TEKSTFRAGMENT ▸
═══

Winged Shoes 1940 - 2009

M’n broer Paul Johan Koghee was, behalve behept met een zelfde gevoel voor humor, in vrijwel alles mijn tegenpool. Was ik geheel a sportief, nam hij deel aan een groot aantal sporten. En dat op een meer dan amateuristische wijze.
Zo was m’n broer lid van Amstel gymnastiek vereniging op het Roelofhartplein, van AAC de Amsterdamse Atletiek Club op het Olympiaplein, van voetbalclub TWM in de watergraafsmeer, de rugbyclub van AAC, zwom hij in het Zuiderbad, deed hij aan wielrennen, aan tennis, schaatsen en liep hij regelmatig de Marathon. Paul werd o.a. met AAC kampioen van Nederland zeskamp bij de junioren, was hij een geduchte achthonderd meter loper, een goede speerwerper, ver en hoogspringer. Vandaar dat m’n broer z’n studie zo had ingekleed dat hij buiten de reguliere onderwijs acte, zo gaf hij een poosje les op de Dongeschool in de Dintelstraat,  ook een middelbare acte lichamelijke opvoeding wilde halen. Hetgeen hem, samen met een aantal andere middelbare akten, lukte.

Alleen had m’n broer een probleem, m’n broers schedel was veel en veel te hard. Nee, niet dat ie koppig was of zo, nee z’n schedel was echt veel te hard. Terwijl hij, bij navraag aan onze moeder, beslist niet met de helm geboren was. Om aan te tonen dat z’n schedel echt zo hard was, neem ik u geachte lezer even mee terug naar Paul z’n jeugd. Dan beantwoord ik gelijk een aantal oproepen van volgers van deze site.

═══

GEGEVENSREGELS ▸
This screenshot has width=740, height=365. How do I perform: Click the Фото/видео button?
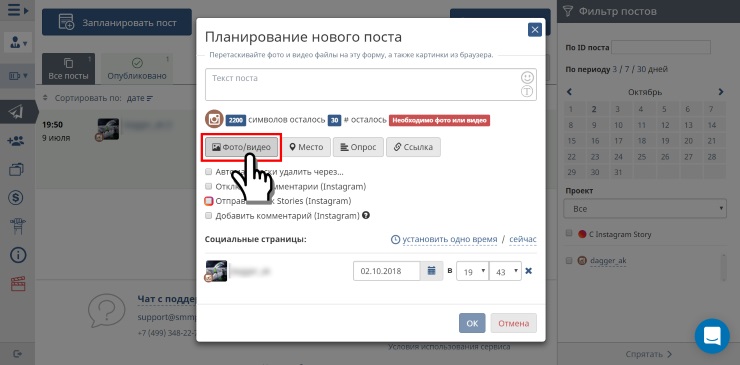(x=241, y=147)
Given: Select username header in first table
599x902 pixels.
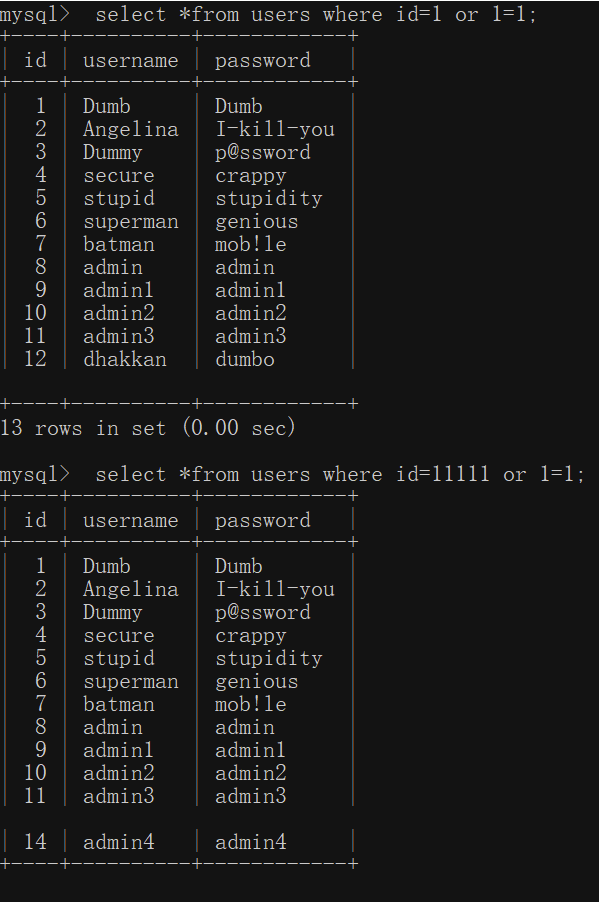Looking at the screenshot, I should 131,60.
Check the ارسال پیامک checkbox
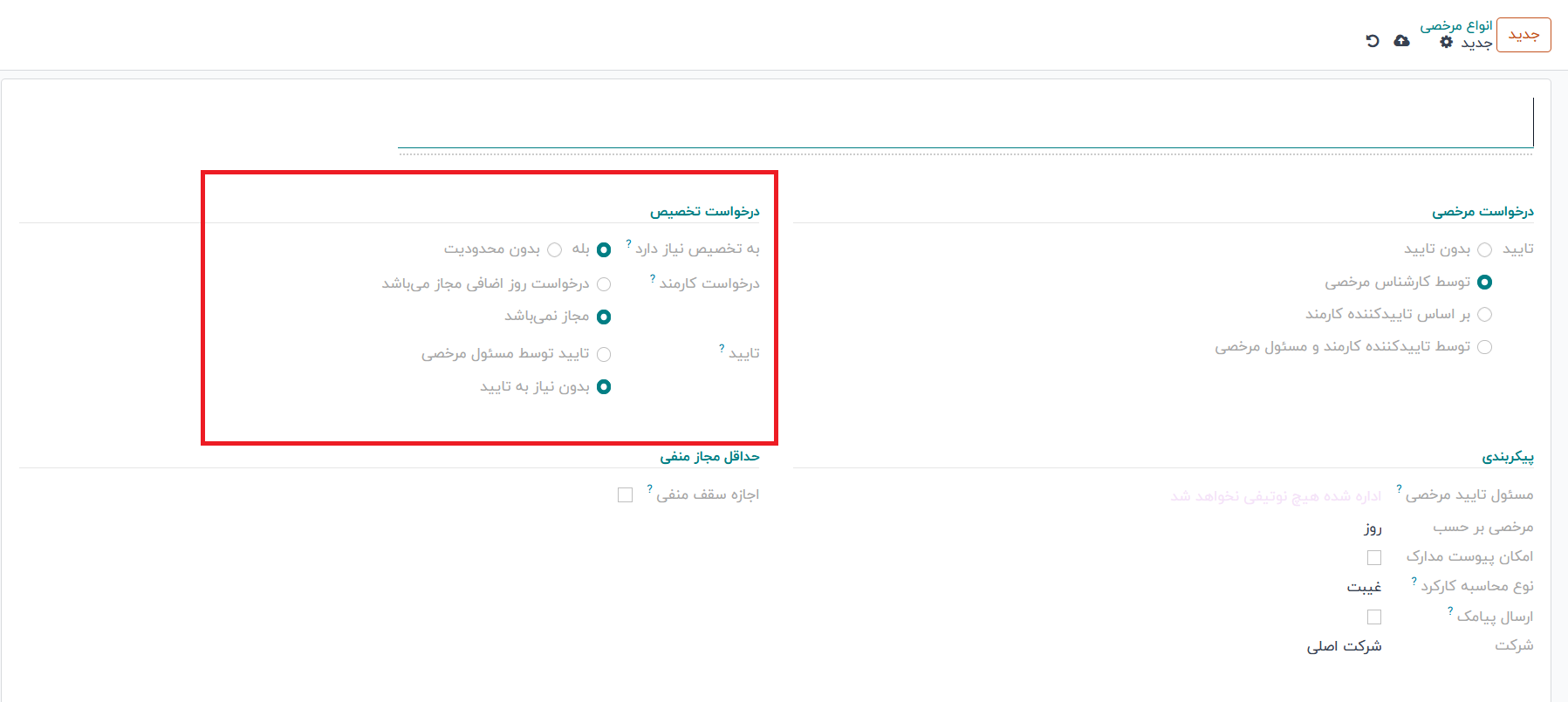The width and height of the screenshot is (1568, 702). [1374, 617]
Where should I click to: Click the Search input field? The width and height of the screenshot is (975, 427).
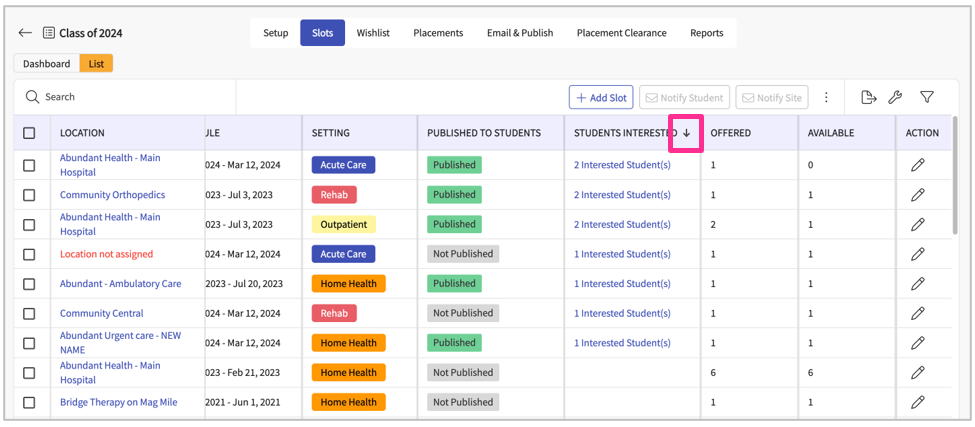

═══

WAT GEVRAAGD WORDT ▸
Pak het verhaal over broer Paul na de laatste zin weer op en schrijf het verder.

ANTWOORD ▸
De eerste klap die m’n broer met z’n hoofd opving was in de afrit naar de fietsenkelder van de Rijksverzekeringsbank. Dat ging zo. Paul net vrij van de Montessorischool in de Corellistraat had afgesproken met z’n vriendjes om nog even bij de Rijksverzekeringsbank te gaan spelen alvorens daarvandaan gezamenlijk naar huis te lopen. M’n broer was iets later van school dan z’n vriendjes en hij haastte zich om op tijd bij de bank te zijn.

Wat hij niet wist was dat een vriendje bovenaan de afrit naar de fietsenkelder met een touw ,verdekt in de bosjes, opgesteld klaar stond en een ander vriendje onder aan de steile afrit om m’n broer te roepen naar beneden te komen. M’n broer als altijd rennend hoorde z’n maatje roepen en rende op die plek af waar het stemgeluid vandaan kwam. De draad werd gespannen en m’n broer viel als een lappenpop tot onder aan de helling. Bont en blauw en met een gebroken neus naar huis en tien weken plat, maar wonderlijk genoeg geen hersenschudding.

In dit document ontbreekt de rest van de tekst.